Young rats were fed on an essential fatty acid (EFA)-deprived diet for 6 weeks after weaning. Their pituitary was removed and adenohypophyseal cells dispersed and maintained in culture. Membrane lipids were analyzed and basal and stimulated levels of hormone secretion were measured after 4-day incubation in a culture medium containing or not 160 microM arachidonic acid 20:4n-6 (AA) in order to obtain EFA-deficient or EFA-restored pituitary cells, respectively. In EFA-deficient cells membrane phosphoglycerides (PGL) were depleted in AA and adrenic acid 22:4n-6; the deficit was overcome by incubation in the presence of AA. Depletion diversely affected PGL classes. AA was highly depleted in choline phosphoglycerides (ChoPG), only moderately depleted in serine and ethanolamine phosphoglycerides (SerPG and EtnPG) and not depleted at all in inositol phosphoglycerides, suggesting preferential preservation of AA in that class of PGL. Restoration of AA by addition of the fatty acid to the culture medium was complete for ChoPG and EtnPG and only partial for SerPG. Depressed levels of AA and adrenic acid in PGL were compensated for by a concomitant increase in 20:3n-9 and 22:3n-9. Growth hormone and prolactin (PRL) secretion was assessed by radioimmunoassay and possible effects of a membrane AA deficit on hormone regulation were tested in cells challenged by either growth hormone-releasing hormone, thyrotropin-releasing hormone, angiotensin II (AII), vasoactive intestinal peptide (VIP) or dopamine.
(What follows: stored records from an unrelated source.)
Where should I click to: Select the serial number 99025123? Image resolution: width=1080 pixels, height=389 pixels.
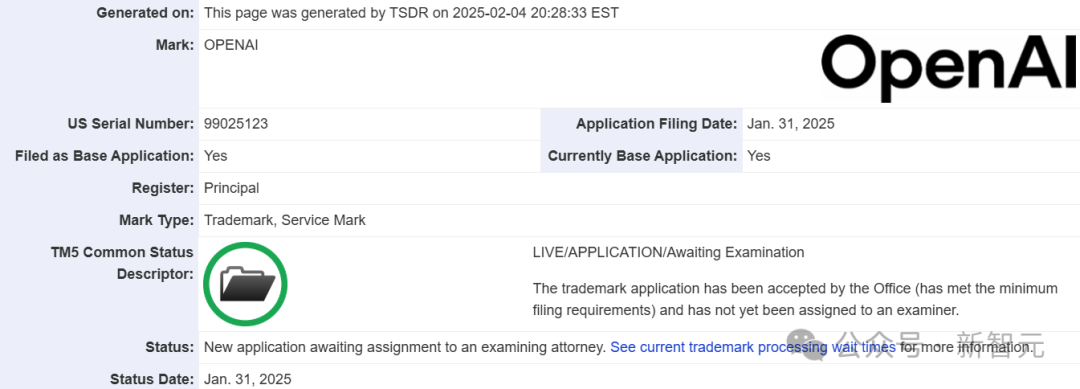click(236, 124)

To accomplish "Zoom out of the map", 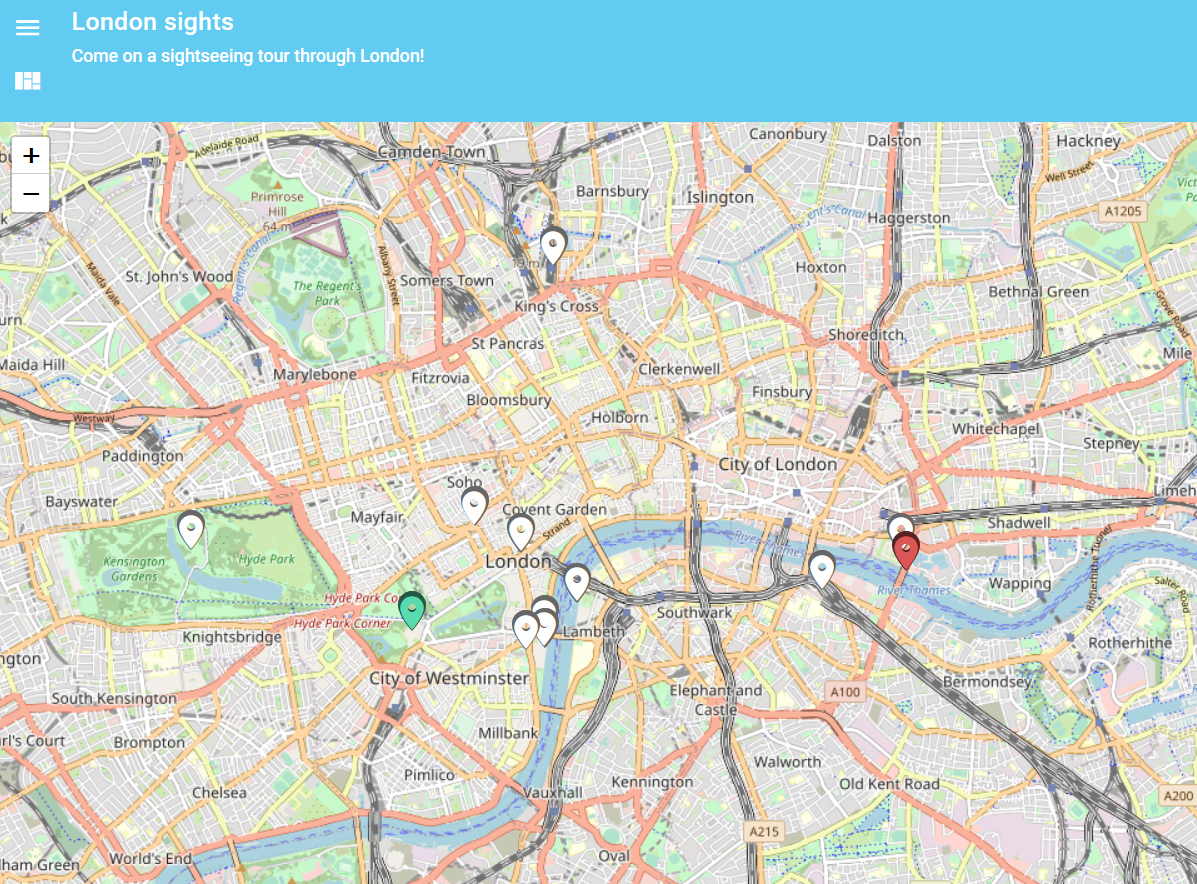I will coord(31,193).
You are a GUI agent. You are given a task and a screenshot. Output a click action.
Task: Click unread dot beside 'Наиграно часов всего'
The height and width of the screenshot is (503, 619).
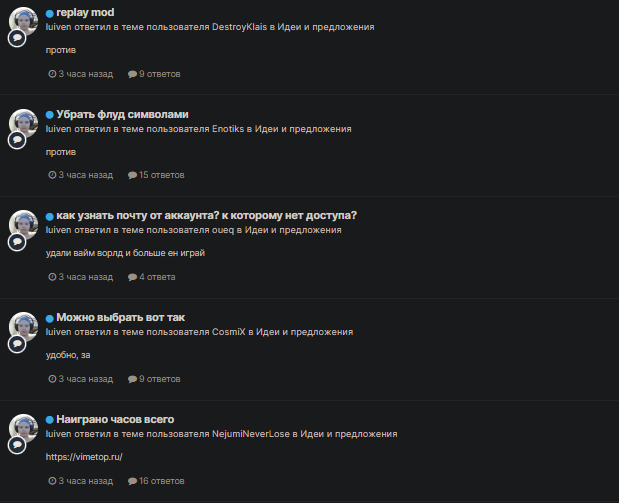click(49, 420)
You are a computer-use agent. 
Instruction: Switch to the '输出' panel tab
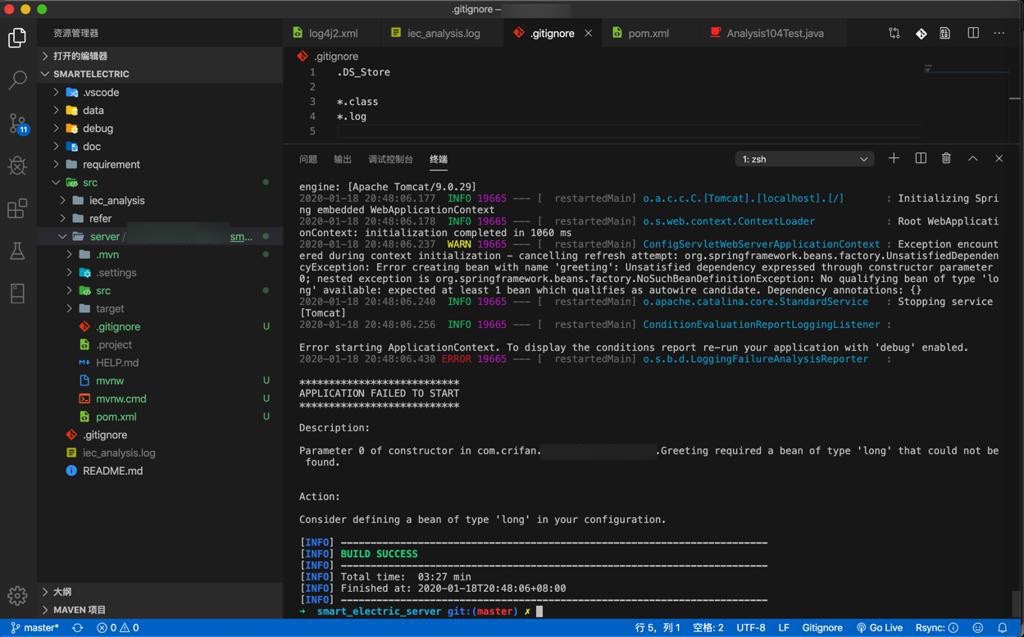click(343, 159)
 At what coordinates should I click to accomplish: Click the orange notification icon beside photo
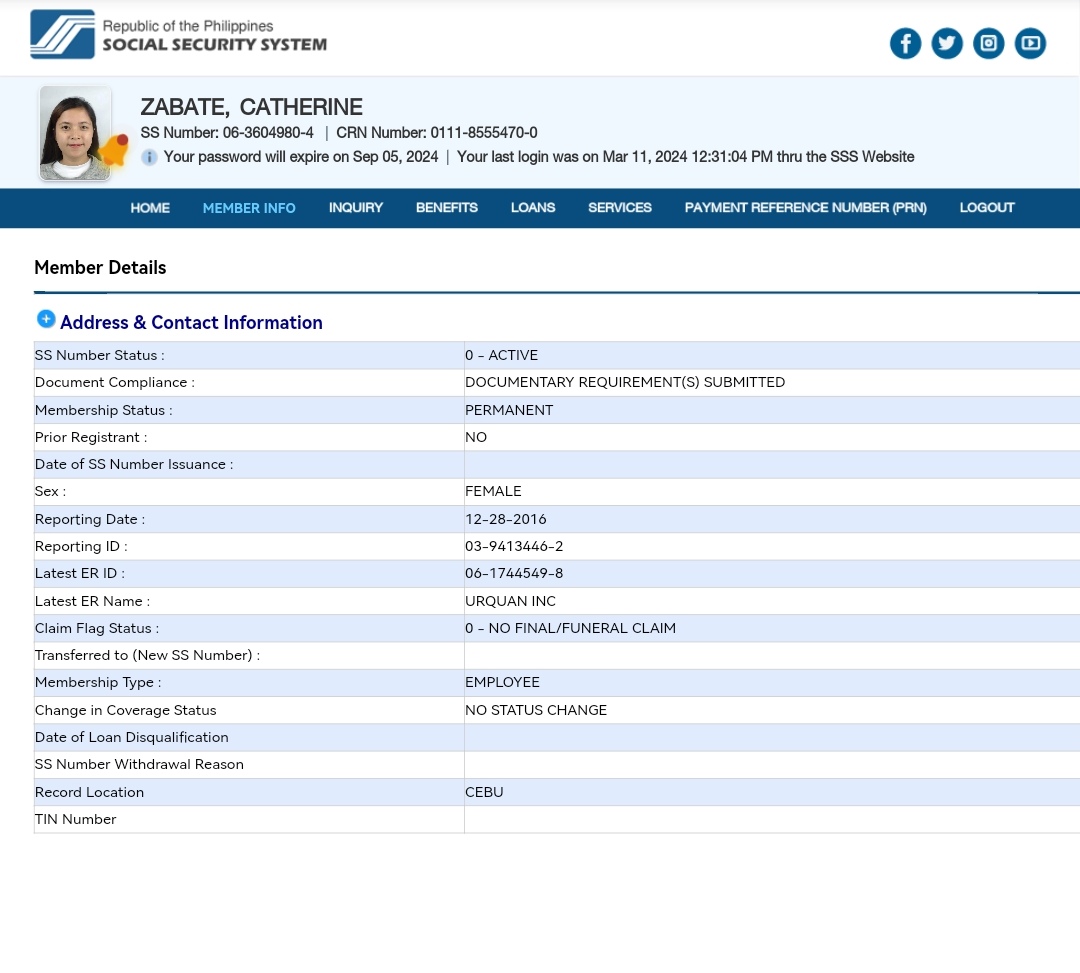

Neither basal nor stimulated growth hormone secretion was different from controls in EFA-deficient cells. PRL modulation by VIP or dopamine was not affected either in EFA-deficient cells. In contrast, the capacity of AII, but not of thyrotropin-releasing hormone, to release PRL was markedly decreased in EFA-deprived cells. It was restored by addition of AA to the incubation medium. Parallel depression of AII-induced inositol phosphates and cAMP accumulation was also observed after EFA deficiency. When tested on membranes, the paradoxical inhibition of adenylate cyclase by AII documented by previous observations was reinforced in EFA-deficient membranes. In contrast, binding of AII was not affected by EFA deficiency. It is concluded that under our experimental conditions EFA deficiency affects selectively coupling of the AII receptor to its effectors without alteration of binding. The effect could involve changes in receptor interactions with coupling proteins.